The resonant frequency used will expand the electromagnetic footprint of the antenna, making it appear electrically much, much larger than it physically is. Thus the EM waves from the antenna will intercept any radiation of an identical frequency.
This is somewhat akin to winding a coil and putting it beneath a high-tension wire to pick up the high-tension wire's EM field... except we'd be picking up the radiation ubiquitous throughout the universe... the quantum vacuum.
Now here's where it gets exciting... the higher the frequency (the shorter the wavelength), the higher the power of the received energy and thus the more efficient the circuit is. Get it up into the GHz range and you're talking some serious energy.
So we'd do an analysis of what available high-frequency wavemodes are highest energy, and tune the circuit to that frequency.
But this energy is exceedingly diffuse, which would require a high voltage on our antennas.
- So -
A permanent magnet's bound electrons are orbiting their nucleus at a certain rate and thus have what is known as electron cyclotron resonance.
The angular frequency of this electron cyclotron resonance is derived via the formula:
f = q B / 2 π m
f = cyclotron resonance frequency (Hz)
q = particle charge (1.602176634×10−19 Coulombs)

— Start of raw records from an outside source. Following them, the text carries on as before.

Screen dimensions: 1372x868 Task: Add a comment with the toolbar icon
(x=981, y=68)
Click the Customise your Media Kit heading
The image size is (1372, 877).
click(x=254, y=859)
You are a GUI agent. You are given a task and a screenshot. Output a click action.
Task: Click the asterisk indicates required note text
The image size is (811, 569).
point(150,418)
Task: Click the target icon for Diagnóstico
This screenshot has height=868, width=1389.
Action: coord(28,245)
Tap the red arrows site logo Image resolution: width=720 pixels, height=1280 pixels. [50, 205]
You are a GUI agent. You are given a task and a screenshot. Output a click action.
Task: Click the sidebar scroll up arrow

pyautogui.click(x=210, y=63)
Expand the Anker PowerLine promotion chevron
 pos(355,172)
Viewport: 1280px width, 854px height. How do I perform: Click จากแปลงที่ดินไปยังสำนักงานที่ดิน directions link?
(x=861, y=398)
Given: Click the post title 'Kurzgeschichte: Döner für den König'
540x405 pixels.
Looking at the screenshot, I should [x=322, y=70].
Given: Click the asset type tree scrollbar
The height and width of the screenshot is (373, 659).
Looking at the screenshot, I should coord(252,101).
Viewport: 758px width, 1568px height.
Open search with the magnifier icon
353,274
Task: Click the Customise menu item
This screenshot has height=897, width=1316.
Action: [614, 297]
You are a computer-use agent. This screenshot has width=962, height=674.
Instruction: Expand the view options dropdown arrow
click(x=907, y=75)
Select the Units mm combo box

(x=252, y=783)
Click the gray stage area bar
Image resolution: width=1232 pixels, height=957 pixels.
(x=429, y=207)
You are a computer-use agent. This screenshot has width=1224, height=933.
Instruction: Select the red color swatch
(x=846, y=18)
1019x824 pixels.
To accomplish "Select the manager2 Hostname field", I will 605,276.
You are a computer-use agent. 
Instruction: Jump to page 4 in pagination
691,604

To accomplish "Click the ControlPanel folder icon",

B = magnetic field (Tesla)
π = (3.1415926535897932384626433832795)
m = electron mass (9.1093835611×10−31 kg)
For a 1 Tesla (10,000 Gauss) permanent magnet, it would have an electron cyclotron frequency of 27992490303.8 Hz (27.9924903038 GHz).
For an exceedingly weak 10 Gauss (0.001 Tesla) permanent magnet, it would have an electron cyclotron frequency of 27992490.3038 Hz (27.9924903038 MHz).
You can calculate the frequency here:
So if we could tune the circuit to the electron cyclotron frequency of a nearby magnet, we'd be able to extract energy from the magnet, whereupon the bound electrons would regain energy from the quantum vacuum.
The permanent magnet would be the 'active antenna' to the wavelengths necessary to maintain the bound electrons in their orbits, and the permanent magnet concentrates that wavelength such that our antennas don't need much energy sloshing back and forth in order to pick up that wavelength.